# TASK INSTRUCTIONS
**A.** In the passage on grizzly bear trapping in Yellowstone, what do biologists use to lure the bears into traps?
**B.** Copy the Yellowstone grizzly bear passage word for word from "The park said it" to "October in Yellowstone.".

# READING PASSAGE
——

Yellowstone National Park announced it will begin trapping grizzly bears on June 1 throughout the park as part of its ongoing studies to monitor populations in the Greater Yellowstone Ecosystem.
Biologists representing the Interagency Grizzly Bear Study Team will use road-killed deer and elk to lure the beasts into traps for collaring and sampling work.
“Monitoring of grizzly bear distribution and other activities are vital to ongoing recovery of grizzly bears in the Yellowstone Ecosystem,” the park said in a news release. “Potential capture sites are baited with these natural foods and if indications are that grizzly bears are in the area, culvert traps or foot snares will be used to capture the bears. Once captured, bears are handled in accordance with strict safety and animal care protocols developed by the (Interagency Team).”
The park said it will mark areas where trapping operations are occurring to warn the public.
“It is critical that all members of the public heed these signs,” the park said. “These signs are posted along the major access points to the capture site. It is important that the public heed these signs and do not venture into an area that has been posted.”
Capture and collaring to track and study bears is required by the Endangered Species Act to monitor grizzly bears. Interagency Grizzly Bear Studies and trapping will also start up in July in the Island Park area west of the national park, according to Idaho Fish and Game.
Grizzly bear captures are scheduled to conclude in October in Yellowstone.

——

# DATASET EXTRACT
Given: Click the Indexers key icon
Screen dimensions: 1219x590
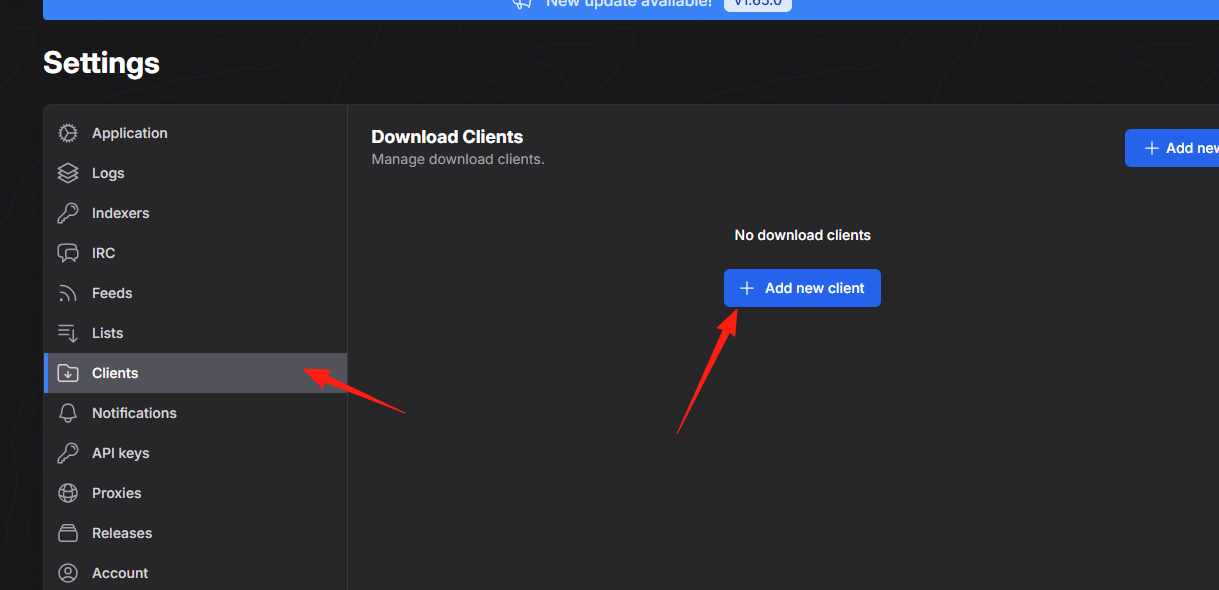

——

# PER-TASK ANSWERS
**A.** Road-killed deer and elk.

**B.**
The park said it will mark areas where trapping operations are occurring to warn the public.
“It is critical that all members of the public heed these signs,” the park said. “These signs are posted along the major access points to the capture site. It is important that the public heed these signs and do not venture into an area that has been posted.”
Capture and collaring to track and study bears is required by the Endangered Species Act to monitor grizzly bears. Interagency Grizzly Bear Studies and trapping will also start up in July in the Island Park area west of the national park, according to Idaho Fish and Game.
Grizzly bear captures are scheduled to conclude in October in Yellowstone.